━━━━━ THE DATA

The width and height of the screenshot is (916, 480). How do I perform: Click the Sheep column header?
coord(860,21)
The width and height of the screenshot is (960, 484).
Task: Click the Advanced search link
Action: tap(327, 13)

━━━━━━━━━━

# [WHAT IS NEEDED]
A full, exact copy of the entries is required. Return it.

# [RESULT OF THE EXERCISE]
The width and height of the screenshot is (916, 480). How do I perform: Click the Sheep column header?
coord(860,21)
The width and height of the screenshot is (960, 484).
Task: Click the Advanced search link
Action: tap(327, 13)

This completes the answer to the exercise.